===== Supplied records =====

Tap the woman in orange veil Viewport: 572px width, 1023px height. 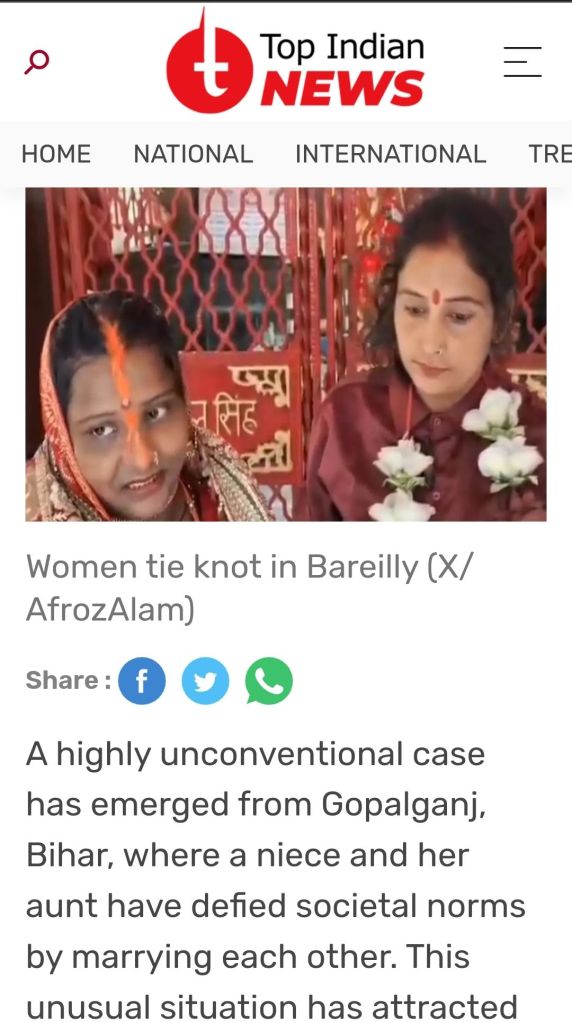coord(130,408)
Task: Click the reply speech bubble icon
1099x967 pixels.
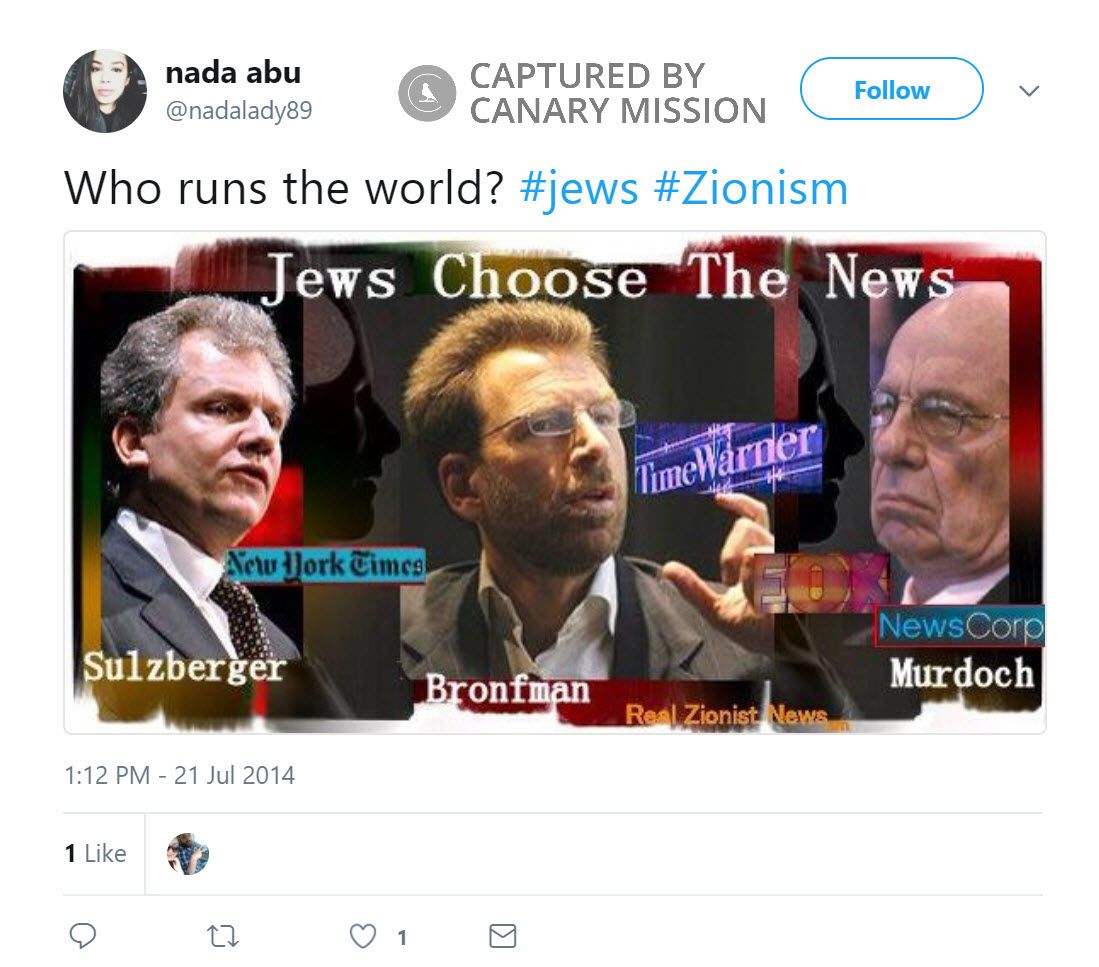Action: point(83,935)
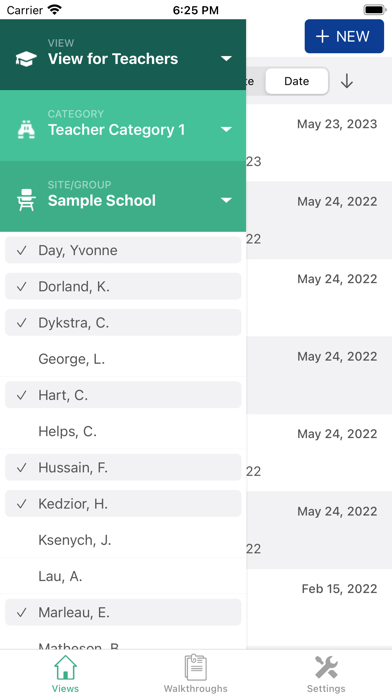
Task: Switch to the Walkthroughs tab label
Action: [x=196, y=689]
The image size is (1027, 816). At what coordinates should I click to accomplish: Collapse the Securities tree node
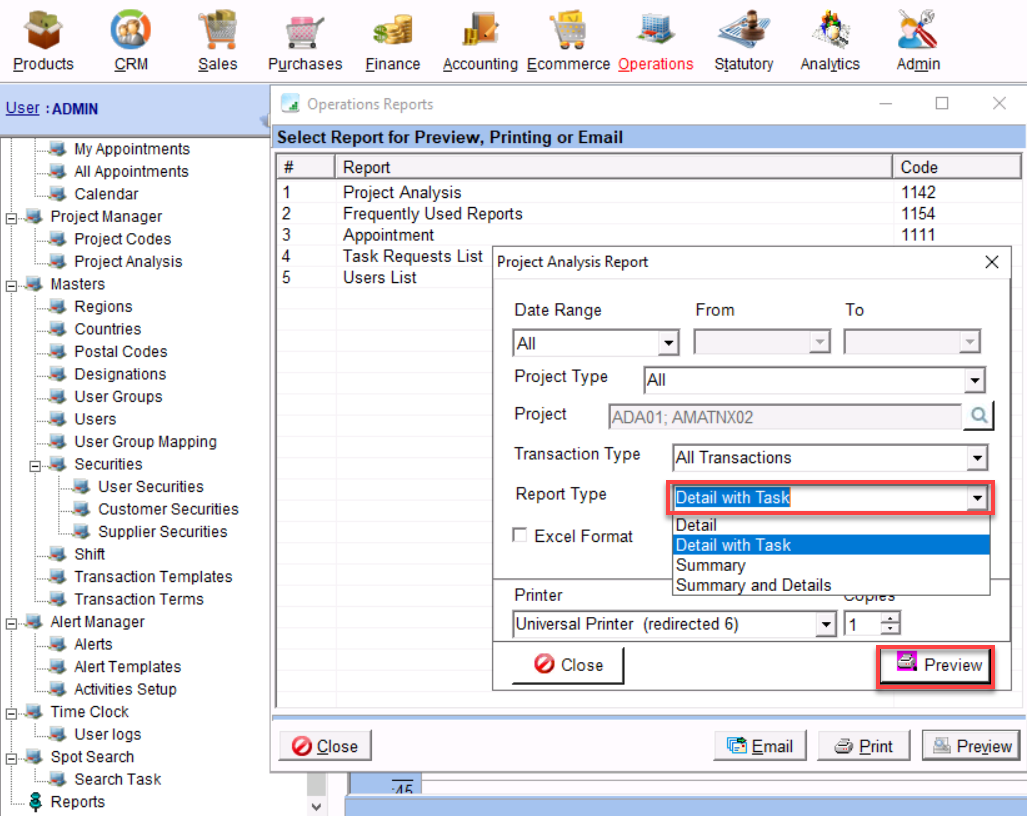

=====

**Work required:**
Output only the lines running from the one containing "1099x967 pixels." to the end of the records, inclusive and exact; skip the pictures.

**The answer:**
1099x967 pixels.
Action: point(83,935)
Task: Switch to the Walkthroughs tab label
Action: [x=196, y=689]
The image size is (1027, 816). At what coordinates should I click to accomplish: Collapse the Securities tree node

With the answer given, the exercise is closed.